My forgetfulness was less a question of my own advancing age than the fact that Snapchat is no longer the relevant cultural force it was just a couple of years ago. The company once synonymous with tech-hungry teens has been usurped in the public consciousness by its competitors. This week, however, Snapchat released its fourth quarter results, and surprisingly, it has managed to staunch the bleeding somewhat. It didn't lose any users, and Wall Street was positively jubilant: The stock popped 20 percent after hours.

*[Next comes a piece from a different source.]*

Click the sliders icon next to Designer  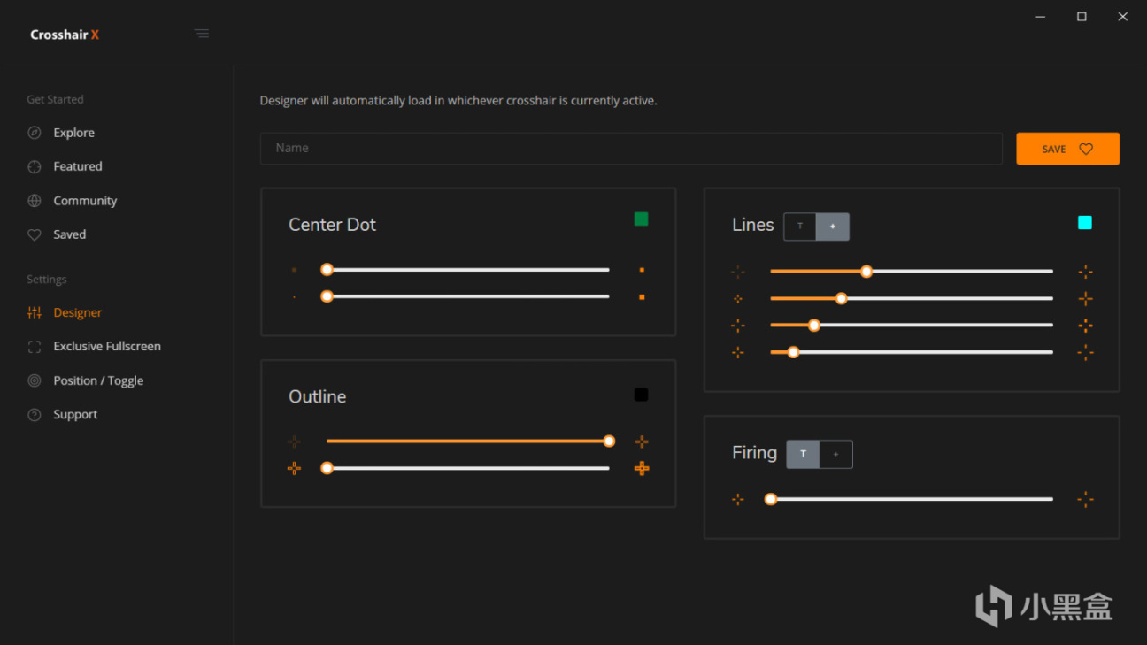click(35, 312)
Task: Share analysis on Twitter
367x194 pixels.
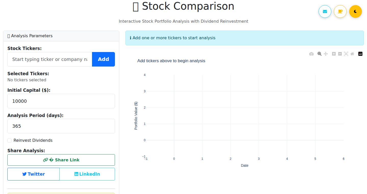Action: [34, 174]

But that such modest results prompted such optimism at all is a sign of how far has Snapchat has fallen. There is plenty of blame to lay at the feet of Snapchat's management, and CEO Evan Spiegel. The company rose to prominence by being a sort of persistent connective tissue between users. Teens in particular would spend the day on the app, turning images into a form of messaging to constantly update each other. But the past few years have seen some missteps. For one, a long-promised redesign frustrated and turned off many users. More damning, the same redesign is only now being tested with Android users, who represent the global majority of users. With few new features and an app design that did little to satisfy existing users, let alone draw new ones in, Snapchat seems clearly to blame for its dwindling reputation.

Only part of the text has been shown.